Ce 3 juillet 2026, la question de la gouvernance financière au Congo reste plus que jamais d’actualité. La récente révision à la hausse de la loi de finances rectificative et les discussions techniques avec le Fonds monétaire international (FMI) ont ravivé les tensions au sommet de l’État. Selon des sources proches du gouvernement, la pression s’accentuerait sur plusieurs ministres, dont les contre-performances pourraient précipiter un remaniement.
Deux visions, une même impasse
Le débat oppose schématiquement les partisans du financement sur fonds propres, à l’image de ce qui se pratique au Burkina, et ceux qui privilégient l’endettement extérieur et le soutien des institutions de Bretton Woods. Mais au-delà des postures, les deux approches peinent à résoudre les difficultés structurelles des finances publiques congolaises. L’enjeu véritable réside ailleurs : dans la mise en œuvre effective des réformes promises.

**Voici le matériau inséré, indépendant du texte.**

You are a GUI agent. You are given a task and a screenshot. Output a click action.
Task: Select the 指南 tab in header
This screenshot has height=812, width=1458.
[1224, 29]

Les audits pétroliers, une promesse non tenue
Dès 2018, la Banque mondiale insistait sur la nécessité d’auditer les coûts pétroliers, avec l’appui de la Banque africaine de développement (BAD). L’objectif : vérifier que les « Cost Oil » prélevés avant partage de production ne lèsent pas la part de l’État. Or, aucun rapport complet n’a été rendu public à ce jour. Des accusations visent même l’ancien ministre Bruno Jean Richard Itoua, soupçonné d’avoir confié certaines missions à des cabinets camerounais hors cadre légal.
La SNPC et les entreprises publiques à la traîne
Les audits externes de la Société nationale des pétroles du Congo (SNPC) restent eux aussi largement incomplets, malgré les engagements pris. La publication des états financiers demeure irrégulière. Quant aux 49 entreprises publiques que comptait le pays en 2016, leur audit par la Cour des comptes et de discipline budgétaire (CCDB) et le Commissariat national aux comptes (CNC) n’a jamais été centralisé ni suivi d’effets. La loi organique de la CCDB n’est intervenue qu’en 2020, et le tableau de suivi promis n’a jamais vu le jour.
Des institutions de contrôle fragilisées
Après la disparition de Charles Émile Apesse en 2025, la CCDB traverse une zone de turbulences. Le concours de recrutement d’auditeurs de 2026 a cristallisé les critiques : plus de 250 admis pour 75 places théoriques, et des allégations de corruption évoquant des versements de un à trois millions de FCFA. Une enquête de la CID citait plusieurs hauts responsables, avant le silence.
En définitive, la sortie de crise passe par une véritable volonté de transparence, au-delà des effets d’annonce. Les compétences existent ; reste à les mobiliser en écartant les logiques clientélistes.